Рафик Григорян. Фото: Pm

«Каждый пишет, как он слышит,
Каждый слышит, как он дышит,
Как он дышит, так и пишет,
Не стараясь угодить..."
(Булат Окуджава)
 

Сегодня мы все находимся во власти парадоксов, которые распространяются на все сферы жизни людей. Нередко они противоречат не только истине, но и простому здравому смыслу и разуму. Приведу лишь некоторые парадоксальные высказывания, имеющие место быть в Эстонии.

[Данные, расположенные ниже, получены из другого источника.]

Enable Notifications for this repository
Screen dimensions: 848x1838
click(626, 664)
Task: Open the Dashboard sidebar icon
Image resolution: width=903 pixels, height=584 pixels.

Так, в 2005 году деятели эстонской культуры и науки обратились с заявлением в ООН, Европарламент, ПАСЕ, НАТО и ОБСЕ в связи с постоянными обвинениями со стороны России в нарушении в Эстонии прав человека. В нем эстонская элита выступает против подавляющего большинства неэстонцев, проживающих в Эстонии, в праве называться национальным меньшинством, характеризуя их как иммигрантов, которые «вопреки желанию эстонского народа были переселены или сами переселились в Эстонию в течение примерно полувека, когда Эстония была оккупирована Советским Союзом».

Вспоминается 24 сентября 1988 года, когда в Таллинне состоялся первый Форум народов Эстонии, на котором представители тех же самых национальных меньшинств республики, в том числе: русские, украинцы, белорусы, татары, шведы, армяне, грузины, азербайджанцы, венгры, евреи, литовцы, латыши и многие другие продемонстрировали свою поддержку стремлению эстонцев к самоопределению. Эта поддержка сыграла существенную роль в борьбе за независимость Эстонии. В тот период никто из числа той же самой эстонской элиты не ставил под сомнение их принадлежность к национальному меньшинству, так как в борьбе за свою свободу и независимость они нуждались в союзниках.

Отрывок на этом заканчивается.